## Excerpt
# # # #

Files
swift-mirror/include/swift/Runtime/Concurrent.h
Nadav Rotem cdbf839f6c [Runtime Mem] Convert the metadata map from open to closed hash map.
This change cuts the number of mallocs() in the metadata caches in half.

The current metadata cache data structure uses a linked list for each entry in
the tree to handle collissions.  This means that we need at least two memory
allocations for each entry, one for the tree node and one for the linked list
node.

This commit changes the map used by the metadata caches from an open hash map
(that embeds a linked list at each entry) into an closed map that uses a
different hash value for each entry. With this change we no longer accept
collissions and it is now the responsibility of the user to prevent collissions.
The new get/trySet API makes this responsibility explicit. The new design also
goes well with the current design where hashing is done externally and the fact
that we don't save the full key, just the hash and the value to save memory.

This change reduces the number of allocated objects per entry in half. Instead
of allocating two 32-byte objects (one for the tree node and one for the linked
list) we just allocate a single entry that contains the hash and the value.

Unfortunately, values that are made of two 64-bit pointers (like protocol
conformance entries) are now too big for the 32-byte tree entry and are rounded
up to 48 bytes. In practice this is not a big deal because malloc has 48-byte pool
entries.
2016-02-08 22:57:50 -08:00

285 lines
9.8 KiB
C++

//===--- Concurrent.h - Concurrent Data Structures -------------*- C++ -*-===//
//
// This source file is part of the Swift.org open source project
//
// Copyright (c) 2014 - 2016 Apple Inc. and the Swift project authors
// Licensed under Apache License v2.0 with Runtime Library Exception
//
// See http://swift.org/LICENSE.txt for license information
// See http://swift.org/CONTRIBUTORS.txt for the list of Swift project authors
//
//===----------------------------------------------------------------------===//
#ifndef SWIFT_RUNTIME_CONCURRENTUTILS_H
#define SWIFT_RUNTIME_CONCURRENTUTILS_H
#include <iterator>
#include <atomic>
#include <stdint.h>
/// This is a node in a concurrent linked list.

# # # #

## Supplied material
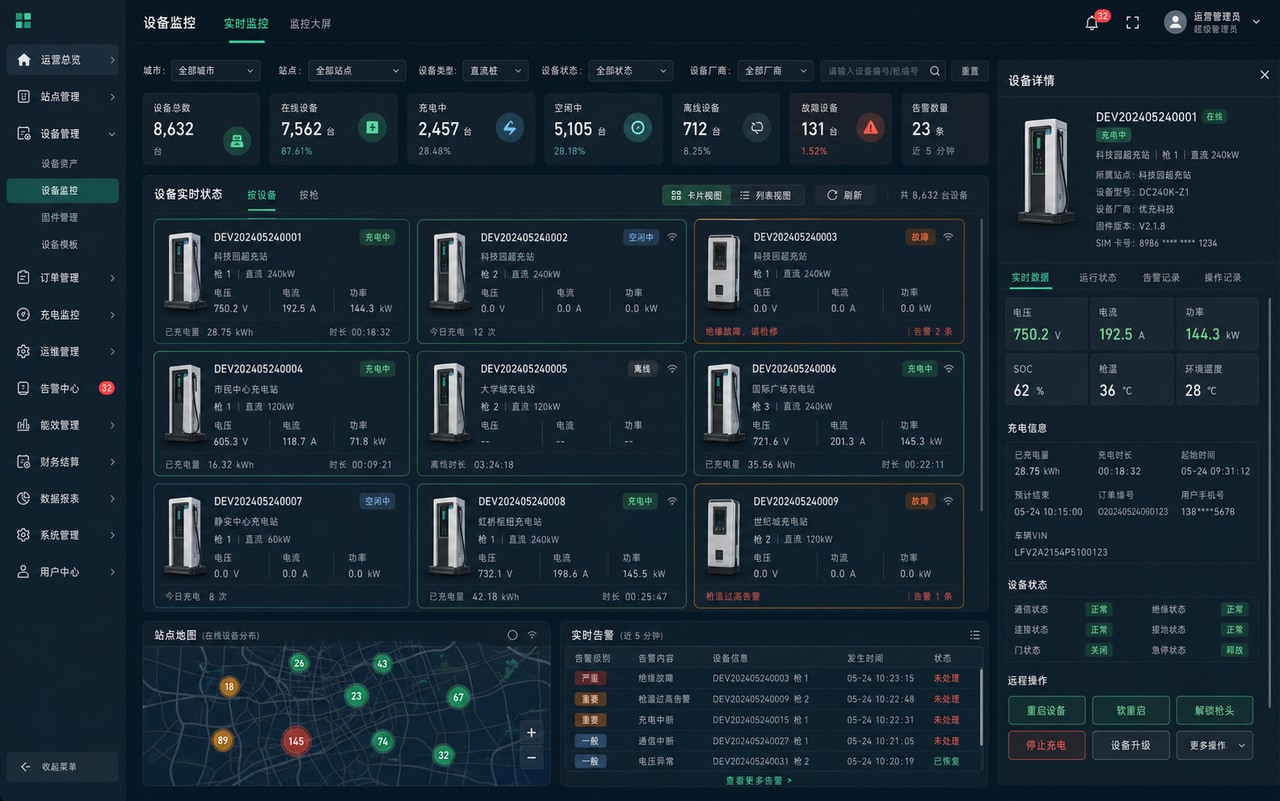The width and height of the screenshot is (1280, 801).
Task: Open the 查看更多告警 link
Action: [x=758, y=780]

# # # #

## Task details
Condense the commit message paragraph that opens with "This commit changes the map" into a brief bulleted list that keeps its main facts. The material above comes from a source unrelated to the commit message.

## Output below
- The metadata caches switch from an open hash map, which embeds a linked list at each entry, to a closed map that uses a different hash value for each entry.
- Collisions are no longer accepted, and preventing them is now the user's responsibility.
- The new get/trySet API makes that responsibility explicit.
- The design fits the existing approach: hashing is done externally, and only the hash and the value are stored, not the full key, to save memory.